5 files changed, 94 insertions, 72 deletions
diff --git a/Tasks.org b/Tasks.org
index 20c04ca..9c84056 100644
--- a/Tasks.org
+++ b/Tasks.org
@@ -282,13 +282,13 @@ Ideas:
 
 **** DONE Conclusion
 
-*** TODO Predictions
+*** DONE Predictions
 
-**** TODO Chosen benchmarks
+**** DONE Chosen benchmarks
 
-**** TODO Effect of selection on benchmarks (spread in execution time)

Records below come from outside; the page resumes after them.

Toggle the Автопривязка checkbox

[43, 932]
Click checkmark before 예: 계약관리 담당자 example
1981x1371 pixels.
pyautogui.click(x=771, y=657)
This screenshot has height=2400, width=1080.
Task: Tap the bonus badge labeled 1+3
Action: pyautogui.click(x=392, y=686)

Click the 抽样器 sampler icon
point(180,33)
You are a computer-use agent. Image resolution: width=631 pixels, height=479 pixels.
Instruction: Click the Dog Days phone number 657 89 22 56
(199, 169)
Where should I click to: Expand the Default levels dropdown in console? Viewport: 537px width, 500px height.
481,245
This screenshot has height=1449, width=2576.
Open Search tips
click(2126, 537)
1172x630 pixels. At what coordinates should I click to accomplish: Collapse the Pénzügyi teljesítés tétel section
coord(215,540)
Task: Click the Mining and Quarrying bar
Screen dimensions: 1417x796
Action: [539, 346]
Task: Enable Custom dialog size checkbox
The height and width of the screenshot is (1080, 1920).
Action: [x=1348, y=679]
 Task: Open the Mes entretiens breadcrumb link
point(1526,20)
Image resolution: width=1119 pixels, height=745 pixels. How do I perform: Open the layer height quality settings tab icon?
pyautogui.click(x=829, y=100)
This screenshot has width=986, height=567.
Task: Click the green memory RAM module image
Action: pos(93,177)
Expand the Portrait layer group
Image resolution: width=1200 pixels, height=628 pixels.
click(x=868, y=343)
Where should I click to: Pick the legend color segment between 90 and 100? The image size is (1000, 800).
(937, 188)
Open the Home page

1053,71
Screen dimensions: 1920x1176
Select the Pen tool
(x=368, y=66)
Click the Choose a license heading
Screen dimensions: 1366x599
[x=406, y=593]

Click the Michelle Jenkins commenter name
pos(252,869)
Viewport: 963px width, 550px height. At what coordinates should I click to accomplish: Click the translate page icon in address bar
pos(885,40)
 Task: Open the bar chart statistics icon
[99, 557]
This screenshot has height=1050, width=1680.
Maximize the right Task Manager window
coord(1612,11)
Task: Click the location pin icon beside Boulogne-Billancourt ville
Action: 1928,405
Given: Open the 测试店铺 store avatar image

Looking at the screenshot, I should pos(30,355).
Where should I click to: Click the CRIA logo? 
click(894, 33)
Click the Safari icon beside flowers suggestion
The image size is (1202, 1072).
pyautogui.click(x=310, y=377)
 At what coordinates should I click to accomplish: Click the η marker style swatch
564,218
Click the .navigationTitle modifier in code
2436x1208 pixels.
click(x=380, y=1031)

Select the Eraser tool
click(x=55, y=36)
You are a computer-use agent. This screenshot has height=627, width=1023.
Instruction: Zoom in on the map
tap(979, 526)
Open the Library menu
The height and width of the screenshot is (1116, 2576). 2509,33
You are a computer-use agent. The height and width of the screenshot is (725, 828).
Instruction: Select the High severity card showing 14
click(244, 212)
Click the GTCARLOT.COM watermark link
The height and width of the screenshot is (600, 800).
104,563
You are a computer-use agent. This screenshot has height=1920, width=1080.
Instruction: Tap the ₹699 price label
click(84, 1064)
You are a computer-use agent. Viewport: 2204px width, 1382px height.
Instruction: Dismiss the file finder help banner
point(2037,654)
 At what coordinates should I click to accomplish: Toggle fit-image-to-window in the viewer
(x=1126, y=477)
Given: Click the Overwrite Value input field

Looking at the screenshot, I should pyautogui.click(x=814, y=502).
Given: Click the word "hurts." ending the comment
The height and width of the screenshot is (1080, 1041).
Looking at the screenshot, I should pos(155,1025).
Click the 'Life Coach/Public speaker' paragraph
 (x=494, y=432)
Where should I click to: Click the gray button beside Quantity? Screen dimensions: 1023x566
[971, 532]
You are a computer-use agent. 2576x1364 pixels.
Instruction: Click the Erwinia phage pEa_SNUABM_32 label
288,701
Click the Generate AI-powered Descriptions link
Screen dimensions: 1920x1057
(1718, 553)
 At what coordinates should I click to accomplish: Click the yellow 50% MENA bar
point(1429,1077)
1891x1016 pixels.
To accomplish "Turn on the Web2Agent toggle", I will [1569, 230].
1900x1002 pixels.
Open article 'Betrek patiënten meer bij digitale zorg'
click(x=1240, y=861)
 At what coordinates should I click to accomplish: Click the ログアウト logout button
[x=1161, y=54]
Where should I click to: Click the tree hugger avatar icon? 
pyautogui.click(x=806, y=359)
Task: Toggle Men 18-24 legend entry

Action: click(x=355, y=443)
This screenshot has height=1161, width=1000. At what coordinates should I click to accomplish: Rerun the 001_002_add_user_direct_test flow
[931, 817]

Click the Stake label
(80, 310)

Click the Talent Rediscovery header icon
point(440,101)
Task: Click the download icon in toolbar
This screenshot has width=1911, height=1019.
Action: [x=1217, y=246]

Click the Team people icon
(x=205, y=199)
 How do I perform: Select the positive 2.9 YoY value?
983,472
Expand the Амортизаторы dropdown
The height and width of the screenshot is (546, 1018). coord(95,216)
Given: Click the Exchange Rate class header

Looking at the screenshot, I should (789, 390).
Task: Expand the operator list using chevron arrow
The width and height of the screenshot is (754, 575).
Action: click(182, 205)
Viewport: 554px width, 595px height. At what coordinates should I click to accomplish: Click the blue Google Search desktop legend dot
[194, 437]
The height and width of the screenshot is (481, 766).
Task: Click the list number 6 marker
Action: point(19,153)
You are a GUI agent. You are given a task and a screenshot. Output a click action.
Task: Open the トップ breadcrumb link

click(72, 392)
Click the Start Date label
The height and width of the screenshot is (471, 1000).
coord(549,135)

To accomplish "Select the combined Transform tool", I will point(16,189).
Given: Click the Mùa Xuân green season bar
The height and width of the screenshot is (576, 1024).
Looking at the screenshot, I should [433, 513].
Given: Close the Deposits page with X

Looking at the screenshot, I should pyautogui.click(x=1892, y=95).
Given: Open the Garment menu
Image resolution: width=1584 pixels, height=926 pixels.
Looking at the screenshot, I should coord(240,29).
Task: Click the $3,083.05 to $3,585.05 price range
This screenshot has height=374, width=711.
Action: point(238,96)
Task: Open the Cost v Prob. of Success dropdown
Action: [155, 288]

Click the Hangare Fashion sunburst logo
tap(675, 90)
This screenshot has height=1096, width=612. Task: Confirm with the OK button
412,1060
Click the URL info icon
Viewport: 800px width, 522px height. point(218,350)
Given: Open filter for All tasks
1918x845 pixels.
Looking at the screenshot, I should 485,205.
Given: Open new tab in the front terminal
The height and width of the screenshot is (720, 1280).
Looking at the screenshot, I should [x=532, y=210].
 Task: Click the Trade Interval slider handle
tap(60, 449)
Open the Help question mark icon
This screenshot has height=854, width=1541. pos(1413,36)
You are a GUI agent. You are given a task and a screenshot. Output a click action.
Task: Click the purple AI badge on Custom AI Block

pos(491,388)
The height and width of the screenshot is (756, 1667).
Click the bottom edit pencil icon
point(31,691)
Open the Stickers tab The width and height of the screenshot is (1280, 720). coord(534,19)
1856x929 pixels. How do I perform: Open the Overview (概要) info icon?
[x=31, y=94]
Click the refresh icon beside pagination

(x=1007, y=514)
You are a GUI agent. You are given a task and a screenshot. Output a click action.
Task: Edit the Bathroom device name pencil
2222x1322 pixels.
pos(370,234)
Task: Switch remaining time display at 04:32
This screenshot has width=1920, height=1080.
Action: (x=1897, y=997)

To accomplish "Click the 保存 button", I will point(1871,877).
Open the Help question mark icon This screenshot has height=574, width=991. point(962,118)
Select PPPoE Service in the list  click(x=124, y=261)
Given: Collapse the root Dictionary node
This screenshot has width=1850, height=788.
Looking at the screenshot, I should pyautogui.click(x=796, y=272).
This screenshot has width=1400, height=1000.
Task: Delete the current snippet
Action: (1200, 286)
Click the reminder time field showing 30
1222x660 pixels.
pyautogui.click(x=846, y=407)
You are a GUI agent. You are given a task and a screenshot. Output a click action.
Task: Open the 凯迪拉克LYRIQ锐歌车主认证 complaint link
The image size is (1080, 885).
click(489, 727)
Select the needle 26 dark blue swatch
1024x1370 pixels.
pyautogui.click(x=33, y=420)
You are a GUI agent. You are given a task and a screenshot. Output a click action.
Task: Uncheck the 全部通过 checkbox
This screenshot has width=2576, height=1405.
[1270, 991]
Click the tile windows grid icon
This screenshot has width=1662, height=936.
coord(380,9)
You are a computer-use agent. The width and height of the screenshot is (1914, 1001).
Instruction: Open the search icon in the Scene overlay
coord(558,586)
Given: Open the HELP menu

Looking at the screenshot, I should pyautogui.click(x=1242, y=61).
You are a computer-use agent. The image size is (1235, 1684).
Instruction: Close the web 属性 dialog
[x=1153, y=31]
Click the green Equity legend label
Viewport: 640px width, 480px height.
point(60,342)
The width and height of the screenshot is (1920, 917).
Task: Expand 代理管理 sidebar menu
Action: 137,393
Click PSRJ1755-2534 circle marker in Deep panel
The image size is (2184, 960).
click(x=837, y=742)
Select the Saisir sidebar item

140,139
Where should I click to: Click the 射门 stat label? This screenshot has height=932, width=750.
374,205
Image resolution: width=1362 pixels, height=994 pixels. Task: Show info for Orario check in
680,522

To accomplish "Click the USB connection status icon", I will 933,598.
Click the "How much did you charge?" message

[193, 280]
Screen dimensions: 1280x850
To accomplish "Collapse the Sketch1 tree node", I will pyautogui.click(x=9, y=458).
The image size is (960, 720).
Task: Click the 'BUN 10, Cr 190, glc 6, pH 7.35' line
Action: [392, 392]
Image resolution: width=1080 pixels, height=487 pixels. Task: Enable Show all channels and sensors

+**** DONE Effect of selection on benchmarks (spread in execution time)
 
-**** TODO Summarise predicted versus actual
+**** DONE Summarise predicted versus actual
 
 **** TODO Evaluate performance
 
@@ -304,8 +304,4 @@ Ideas:
 
 **** TODO Suggest future improvements?
 
-*** TODO Selection time / developer experience
-
-**** TODO Mention speedup versus naive brute force
-
 ** TODO Conclusion
diff --git a/thesis/main.tex b/thesis/main.tex
index 2c2ed90..a3c71c3 100644
--- a/thesis/main.tex
+++ b/thesis/main.tex
@@ -9,12 +9,13 @@
 \usepackage{amsmath}
 
 \usepackage{microtype}
+\usepackage{calc}
 \usepackage[style=numeric]{biblatex}
 \addbibresource{biblio.bib}
 
 %% Convenience macros
-\newcommand{\code}{\lstinline}
-\newcommand{\todo}[1]{\colorbox{yellow}{TODO: #1} \par}
+\newcommand{\code}[1]{\lstinline$#1$}
+\newcommand{\todo}[1]{\par\noindent\colorbox{yellow}{\begin{minipage}{\linewidth-2\fboxsep}TODO: #1\end{minipage}}\par}
 
 %% Code blocks
 \usepackage{listings, listings-rust}
diff --git a/thesis/parts/acknowledgements.tex b/thesis/parts/acknowledgements.tex
index 47cceed..0337f02 100644
--- a/thesis/parts/acknowledgements.tex
+++ b/thesis/parts/acknowledgements.tex
@@ -1,5 +1,3 @@
 Firstly, I'd like to express my deepest gratitude to my supervisor, Liam O' Connor, for his help.
 
-I'd also like to thank my partner, Lucy, and my friend Artemis for their support throughout.
-
-I would also like to thank the Tardis Project for the compute resources I used for benchmarking, and the members of CompSoc for their advice.
+I'd also like to thank the Tardis Project for the compute resources used for benchmarking, and the members of CompSoc for their advice.
diff --git a/thesis/parts/implementation.tex b/thesis/parts/implementation.tex
index 1c131ed..cd7b4b7 100644
--- a/thesis/parts/implementation.tex
+++ b/thesis/parts/implementation.tex
@@ -1,4 +1,5 @@
-\todo{Introduction}
+This chapter elaborates on some implementation details glossed over in the previous chapter.
+With reference to the source code, we explain the structure of our system's implementation, and highlight areas with difficulties.
 
 \section{Modifications to Primrose}
 
@@ -14,7 +15,29 @@ Operations on mapping implementations can be modelled and checked against constr
 They are modelled in Rosette as a list of key-value pairs.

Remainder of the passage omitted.